Collected data:
▬▬▬▬▬▬
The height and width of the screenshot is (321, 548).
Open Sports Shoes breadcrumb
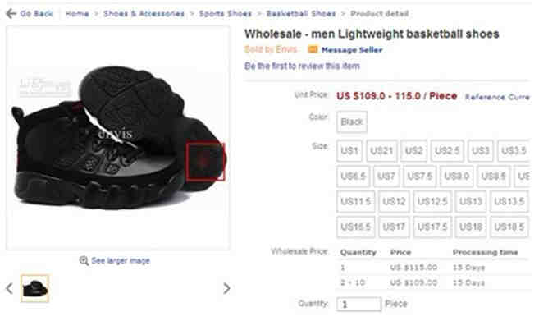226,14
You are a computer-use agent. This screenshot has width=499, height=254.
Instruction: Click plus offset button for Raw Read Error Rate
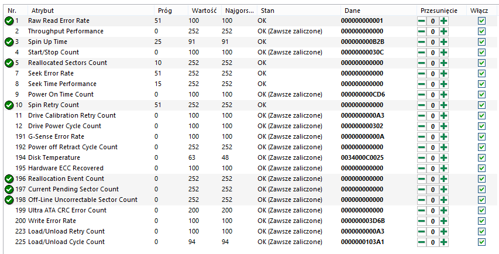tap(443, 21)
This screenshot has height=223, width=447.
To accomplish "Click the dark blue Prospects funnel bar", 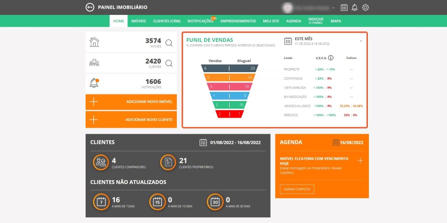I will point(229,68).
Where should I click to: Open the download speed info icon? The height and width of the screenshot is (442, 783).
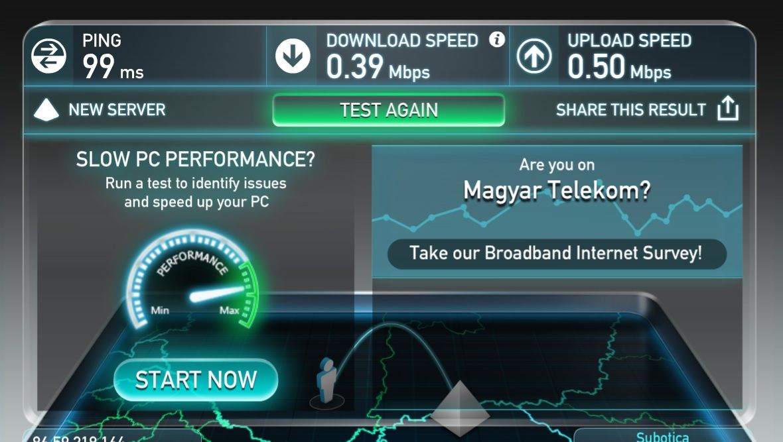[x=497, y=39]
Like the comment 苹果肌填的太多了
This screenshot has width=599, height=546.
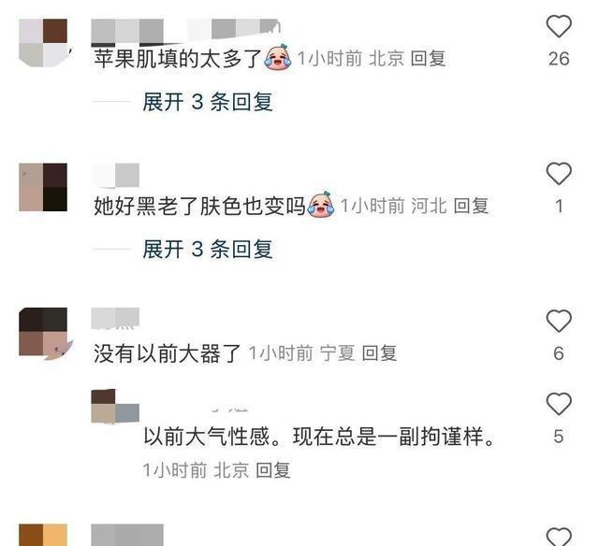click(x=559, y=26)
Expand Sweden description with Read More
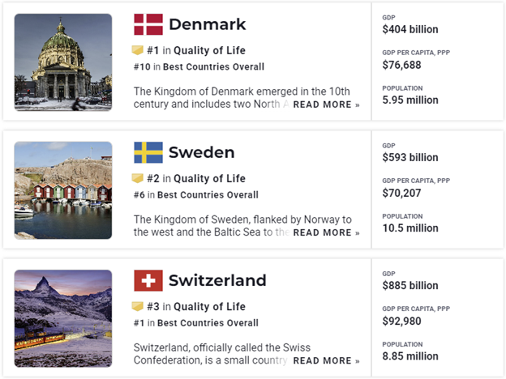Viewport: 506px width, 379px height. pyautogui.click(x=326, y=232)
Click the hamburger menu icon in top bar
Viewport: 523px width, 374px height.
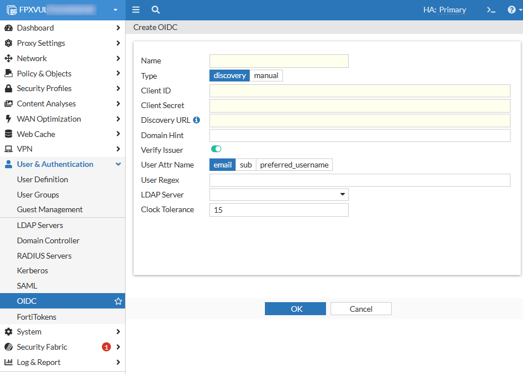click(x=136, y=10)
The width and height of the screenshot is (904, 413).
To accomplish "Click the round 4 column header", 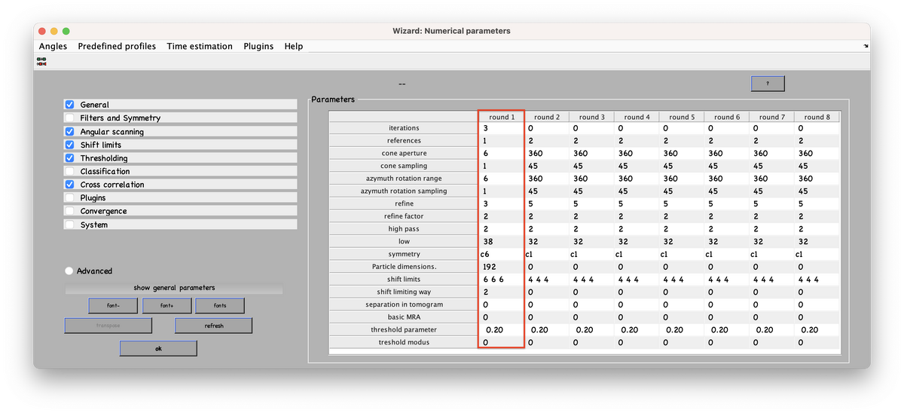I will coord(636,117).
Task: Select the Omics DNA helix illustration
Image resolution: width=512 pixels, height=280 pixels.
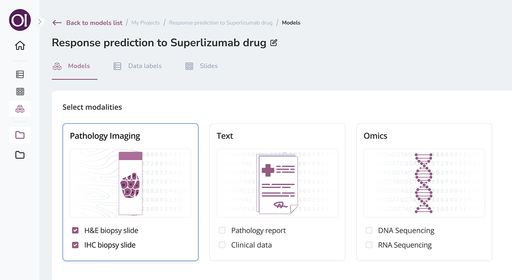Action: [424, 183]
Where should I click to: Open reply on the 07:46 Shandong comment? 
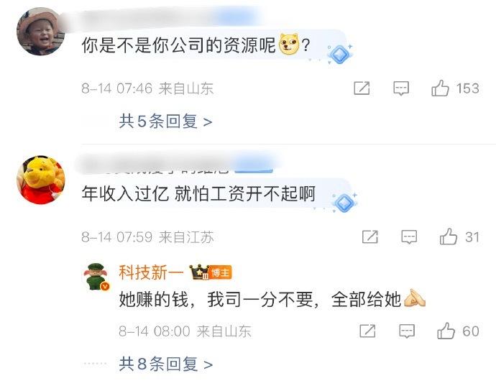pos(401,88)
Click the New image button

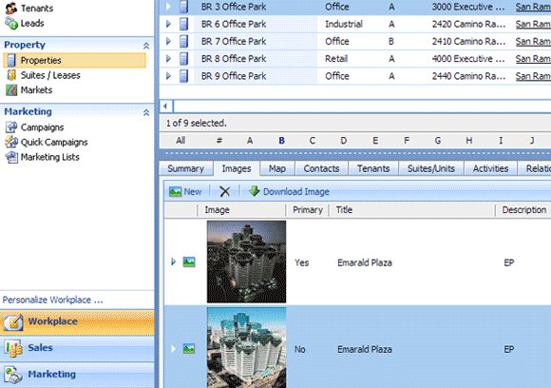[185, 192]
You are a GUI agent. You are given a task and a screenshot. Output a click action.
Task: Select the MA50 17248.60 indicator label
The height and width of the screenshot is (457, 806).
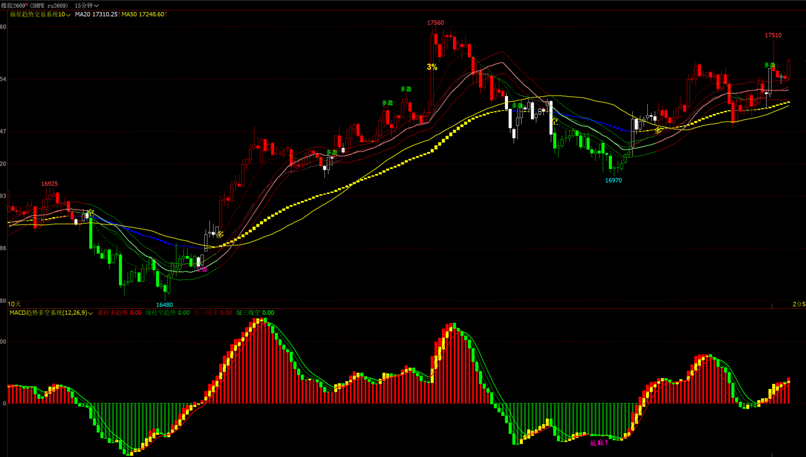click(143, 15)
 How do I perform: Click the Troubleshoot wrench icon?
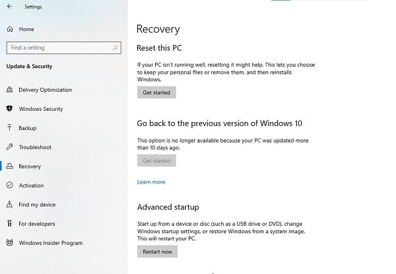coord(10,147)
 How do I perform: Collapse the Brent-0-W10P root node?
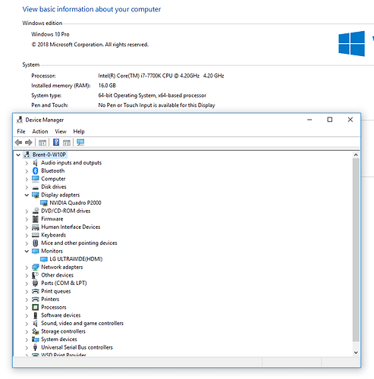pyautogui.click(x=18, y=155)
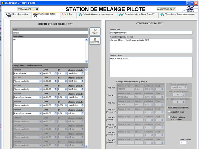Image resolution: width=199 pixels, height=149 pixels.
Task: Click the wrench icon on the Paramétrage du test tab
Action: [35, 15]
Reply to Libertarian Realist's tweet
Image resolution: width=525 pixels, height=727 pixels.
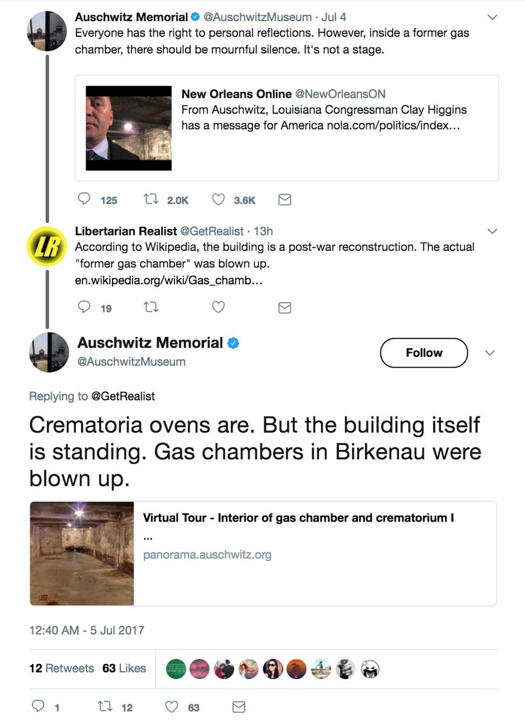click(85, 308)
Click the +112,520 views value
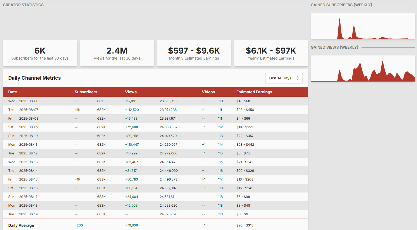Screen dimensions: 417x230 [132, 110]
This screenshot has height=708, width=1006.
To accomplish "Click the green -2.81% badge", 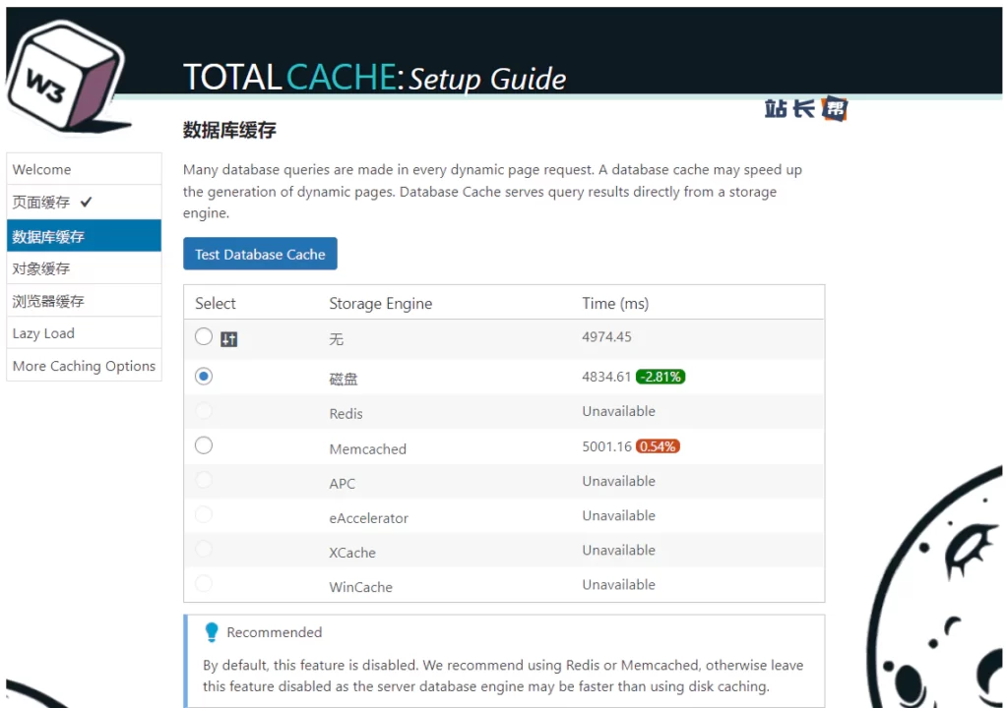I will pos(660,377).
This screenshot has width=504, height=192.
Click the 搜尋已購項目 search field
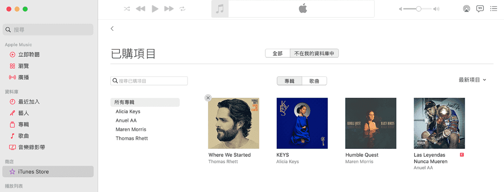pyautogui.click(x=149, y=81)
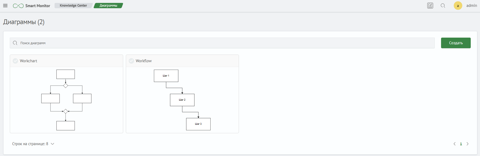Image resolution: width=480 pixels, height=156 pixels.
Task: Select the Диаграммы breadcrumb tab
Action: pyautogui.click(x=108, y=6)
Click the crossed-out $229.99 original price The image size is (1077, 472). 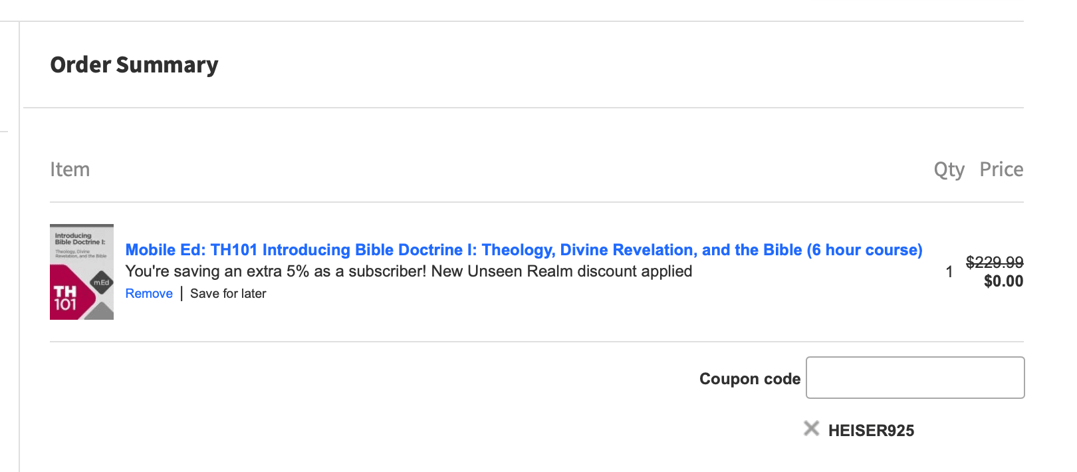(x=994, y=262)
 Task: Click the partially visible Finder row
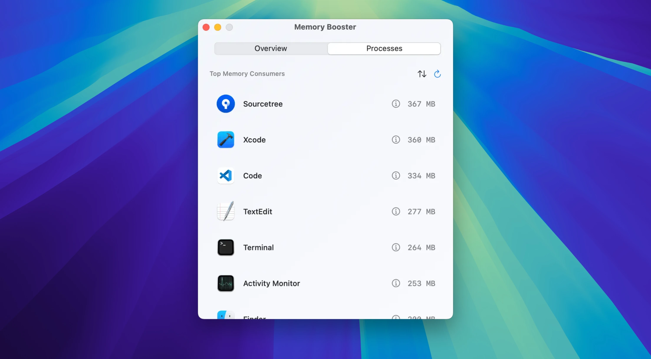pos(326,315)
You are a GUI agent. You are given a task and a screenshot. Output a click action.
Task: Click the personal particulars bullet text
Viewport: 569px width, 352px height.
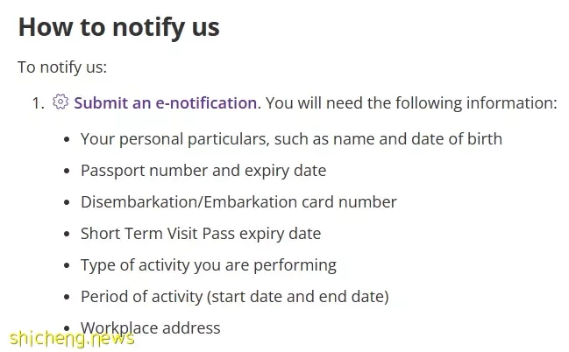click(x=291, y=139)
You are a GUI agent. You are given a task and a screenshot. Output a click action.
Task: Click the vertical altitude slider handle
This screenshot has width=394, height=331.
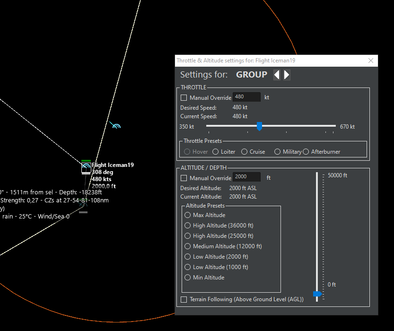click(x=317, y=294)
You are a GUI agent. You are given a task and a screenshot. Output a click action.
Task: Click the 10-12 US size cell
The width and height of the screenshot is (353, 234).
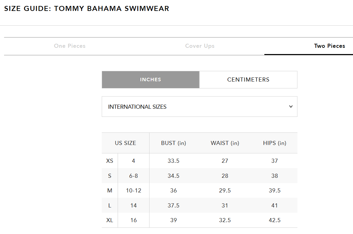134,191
▬▬▬▬▬▬
Retype the lines exactly. Begin at the one that holds "This screenshot has width=394, height=331.", stop at the last line of the entries above, and drop the pictures.

This screenshot has width=394, height=331.
click(x=317, y=294)
You are a GUI agent. You are given a task and a screenshot. Output a click action.
Task: Click the 10-12 US size cell
The width and height of the screenshot is (353, 234).
134,191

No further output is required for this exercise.